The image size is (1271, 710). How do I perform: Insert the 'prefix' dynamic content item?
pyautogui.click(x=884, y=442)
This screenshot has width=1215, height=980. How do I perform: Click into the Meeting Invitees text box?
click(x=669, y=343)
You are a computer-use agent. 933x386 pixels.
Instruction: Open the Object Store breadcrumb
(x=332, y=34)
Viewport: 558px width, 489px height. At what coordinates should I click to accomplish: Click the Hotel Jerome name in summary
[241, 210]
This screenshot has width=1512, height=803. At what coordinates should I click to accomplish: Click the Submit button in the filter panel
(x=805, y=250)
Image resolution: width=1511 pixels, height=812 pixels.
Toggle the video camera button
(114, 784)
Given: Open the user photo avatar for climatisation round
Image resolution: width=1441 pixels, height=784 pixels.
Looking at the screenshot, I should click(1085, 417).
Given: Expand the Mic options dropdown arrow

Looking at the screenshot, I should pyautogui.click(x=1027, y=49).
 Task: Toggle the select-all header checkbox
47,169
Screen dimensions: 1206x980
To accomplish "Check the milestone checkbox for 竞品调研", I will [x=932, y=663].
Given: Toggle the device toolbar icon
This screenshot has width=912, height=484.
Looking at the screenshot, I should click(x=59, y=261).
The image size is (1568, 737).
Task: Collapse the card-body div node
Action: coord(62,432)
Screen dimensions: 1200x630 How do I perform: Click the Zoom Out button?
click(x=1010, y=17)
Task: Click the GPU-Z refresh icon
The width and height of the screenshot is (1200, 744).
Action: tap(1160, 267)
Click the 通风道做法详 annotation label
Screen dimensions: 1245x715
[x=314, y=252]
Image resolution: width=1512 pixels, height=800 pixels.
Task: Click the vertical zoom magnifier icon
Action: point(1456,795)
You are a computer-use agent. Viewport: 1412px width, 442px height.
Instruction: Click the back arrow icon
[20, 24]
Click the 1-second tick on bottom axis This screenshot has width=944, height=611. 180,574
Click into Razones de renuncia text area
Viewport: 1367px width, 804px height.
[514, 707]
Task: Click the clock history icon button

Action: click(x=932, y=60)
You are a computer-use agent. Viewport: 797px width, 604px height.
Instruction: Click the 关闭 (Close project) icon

::::::::

Directions:
Shift every coordinate in the answers by adding 112 to each number. Write out the records again, requests included, starting at the line that contains "You are a computer-use agent. Viewport: 1412px" and ending at the last line of the records.

Answer to the task:
You are a computer-use agent. Viewport: 1412px width, 442px height.
Instruction: Click the back arrow icon
[132, 136]
Click the 1-second tick on bottom axis This screenshot has width=944, height=611. 292,686
Click into Razones de renuncia text area
Viewport: 1367px width, 804px height.
[626, 819]
Task: Click the clock history icon button

Action: click(x=1044, y=172)
You are a computer-use agent. Viewport: 797px width, 604px height.
Instruction: Click the 关闭 (Close project) icon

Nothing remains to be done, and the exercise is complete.